Gürpınar, “Türkiye’de Liberalizm varlığından çok yokluğu ile malul bir ideoloji olmakla kitapta bu akım ve demokratlık da kendine özgü serencamı ve tezahürleri göz önüne alınmaktadır.” ifadesini kullandı. Gürpınar, şöyle devam etti:
“Demokratlık çok parti siyasetinin gelişemediği, otoriteryen rejimlerin tahakküm ettiği ve dolayısıyla siyasi mücadelenin herhangi bir ideolojiyi tatbik etmeye yönelik olmaktan çok, siyasi alanın özgürlük ve demokrasi taraftarlarıyla otoriteryen müesses nizamların savunucuları arasında temayüz ettiği ve soyut tanımlanmış özgürlüğe kavuşmanın, ana ve önemli siyasi gündem olduğu konjonktürlerde anlamlıdır. Bu da politika öncesi bir evreye referans verir.”

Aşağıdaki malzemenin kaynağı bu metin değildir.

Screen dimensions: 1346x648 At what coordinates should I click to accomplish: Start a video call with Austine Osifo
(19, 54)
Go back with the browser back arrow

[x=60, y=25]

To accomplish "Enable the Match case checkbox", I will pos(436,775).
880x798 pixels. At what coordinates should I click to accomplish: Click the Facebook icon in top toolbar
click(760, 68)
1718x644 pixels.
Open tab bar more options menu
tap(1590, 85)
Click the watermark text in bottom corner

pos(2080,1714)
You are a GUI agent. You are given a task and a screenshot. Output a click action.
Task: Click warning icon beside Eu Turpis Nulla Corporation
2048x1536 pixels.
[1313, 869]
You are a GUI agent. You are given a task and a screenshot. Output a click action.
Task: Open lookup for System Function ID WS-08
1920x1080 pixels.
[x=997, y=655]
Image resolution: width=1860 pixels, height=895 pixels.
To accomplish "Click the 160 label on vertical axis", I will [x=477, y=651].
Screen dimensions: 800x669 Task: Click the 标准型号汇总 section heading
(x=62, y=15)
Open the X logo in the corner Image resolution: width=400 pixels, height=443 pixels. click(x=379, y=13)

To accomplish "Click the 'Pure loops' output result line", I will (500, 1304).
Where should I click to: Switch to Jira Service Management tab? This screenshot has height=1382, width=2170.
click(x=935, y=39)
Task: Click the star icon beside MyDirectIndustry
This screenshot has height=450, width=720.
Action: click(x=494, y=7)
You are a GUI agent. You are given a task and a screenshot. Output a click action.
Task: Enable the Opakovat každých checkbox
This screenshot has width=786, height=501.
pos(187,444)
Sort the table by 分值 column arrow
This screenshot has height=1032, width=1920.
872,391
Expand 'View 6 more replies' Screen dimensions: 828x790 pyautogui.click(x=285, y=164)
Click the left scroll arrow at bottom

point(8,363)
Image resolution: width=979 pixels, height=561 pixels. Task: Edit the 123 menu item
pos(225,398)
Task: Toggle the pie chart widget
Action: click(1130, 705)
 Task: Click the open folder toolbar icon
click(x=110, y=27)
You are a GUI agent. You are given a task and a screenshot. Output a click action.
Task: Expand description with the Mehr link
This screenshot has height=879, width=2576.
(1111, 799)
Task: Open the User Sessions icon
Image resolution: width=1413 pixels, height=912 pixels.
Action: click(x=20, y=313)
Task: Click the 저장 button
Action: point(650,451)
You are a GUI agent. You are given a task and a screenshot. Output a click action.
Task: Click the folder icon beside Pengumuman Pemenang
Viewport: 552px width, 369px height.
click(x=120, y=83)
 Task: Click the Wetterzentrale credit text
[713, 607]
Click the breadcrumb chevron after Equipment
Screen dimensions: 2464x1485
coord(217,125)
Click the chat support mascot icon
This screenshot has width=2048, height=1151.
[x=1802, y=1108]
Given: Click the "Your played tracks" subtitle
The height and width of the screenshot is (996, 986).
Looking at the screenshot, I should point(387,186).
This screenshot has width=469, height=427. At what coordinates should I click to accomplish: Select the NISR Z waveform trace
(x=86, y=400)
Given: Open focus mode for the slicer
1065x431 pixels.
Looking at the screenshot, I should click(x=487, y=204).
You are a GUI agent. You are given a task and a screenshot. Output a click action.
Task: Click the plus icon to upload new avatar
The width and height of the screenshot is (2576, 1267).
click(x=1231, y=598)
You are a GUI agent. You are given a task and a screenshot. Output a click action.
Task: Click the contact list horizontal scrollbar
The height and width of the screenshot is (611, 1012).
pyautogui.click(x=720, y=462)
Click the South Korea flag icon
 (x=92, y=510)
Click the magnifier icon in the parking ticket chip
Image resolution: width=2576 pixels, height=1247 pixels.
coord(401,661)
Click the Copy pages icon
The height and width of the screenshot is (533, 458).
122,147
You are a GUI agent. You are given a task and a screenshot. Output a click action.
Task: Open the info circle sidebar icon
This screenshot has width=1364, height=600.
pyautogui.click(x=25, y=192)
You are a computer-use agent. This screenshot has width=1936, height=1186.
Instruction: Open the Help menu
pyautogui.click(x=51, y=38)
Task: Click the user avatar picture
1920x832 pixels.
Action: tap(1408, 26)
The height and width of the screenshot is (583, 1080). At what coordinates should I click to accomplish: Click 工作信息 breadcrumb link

Demokratlığın demokrasiyi savunmayı ve çoğulculuğu esas aldığını aktaran Gürpınar, şunları kaydetti:
“Ancak ideolojilerin sonu masum ve nötr bir gözlemden ibaret değildir ve Daniel Bell’den Francis Fukuyama’ya ideolojinin sonunu ilan eden her isim yeni konsensüsün merkezini çok ayrı noktalarda işaretlemişlerdir. Bu kitapta demokratlık Türkiye’nin kendi şartları ve dinamiklerinde üretilmiş bir Liberalizm olarak değerlendirilmektedir. Solun geçerli bir rakip ve ideoloji olarak ortaya çıkmasının ise demokratlar için bir kaçış alanı yarattığına kanaat getirilmekte ve bu şekilde Liberalizm etiketinden, kendi nazarlarında uzak durarak temiz kalmayı başardıkları varsayılmaktadır.”
Gürpınar, “Bu kitap boyunca gösterilmeye çalışılacaktır ki Liberalizm Türkiye’de gerek sağda, gerek de solda negatif yüklü bir kavram ve değer olduğundan Liberalizm özellikle sol kökenli yeni entelijansiya tarafından bir öz tanım olarak benimsenmeyecek, bir nevi Liberal kavramını sahiplenmek kendi anlam dünyaları ve geçmişleriyle uyumsuz addedilerek sakınılacaktır. Aynı zamanda sol geçmişlerinin anlam dünyası üzerinden demokrat kavramını adeta kendi kendini açıklarmışçasına kullanmayı tercih edecektir.” dedi.
Doğan Gürpınar, Türkiye’nin entelektüel hayatına ve siyaset dünyasına demokratlığın 2000’lerden önce muğlak bir terim olarak girdiğini vurgularken, “2000’lerin ikinci yarısında somutlaşmış bir tabir olarak belirli bir ideolojik siyasi çizgiyi nimsemiş bir entelektüel çevreyi tanımlar şekilde kullanımı yaygınlaştı. Biz ise bu kitapta demokratlık kavramından hareketle, 2000’lerdeki bu Türkiye’ye özgü siyasal ve ideolojik pozisyonun oluşum ve gelişim sürecindeki izleklerin izini sürmeyi hedefledik.” açıklamalarında bulundu.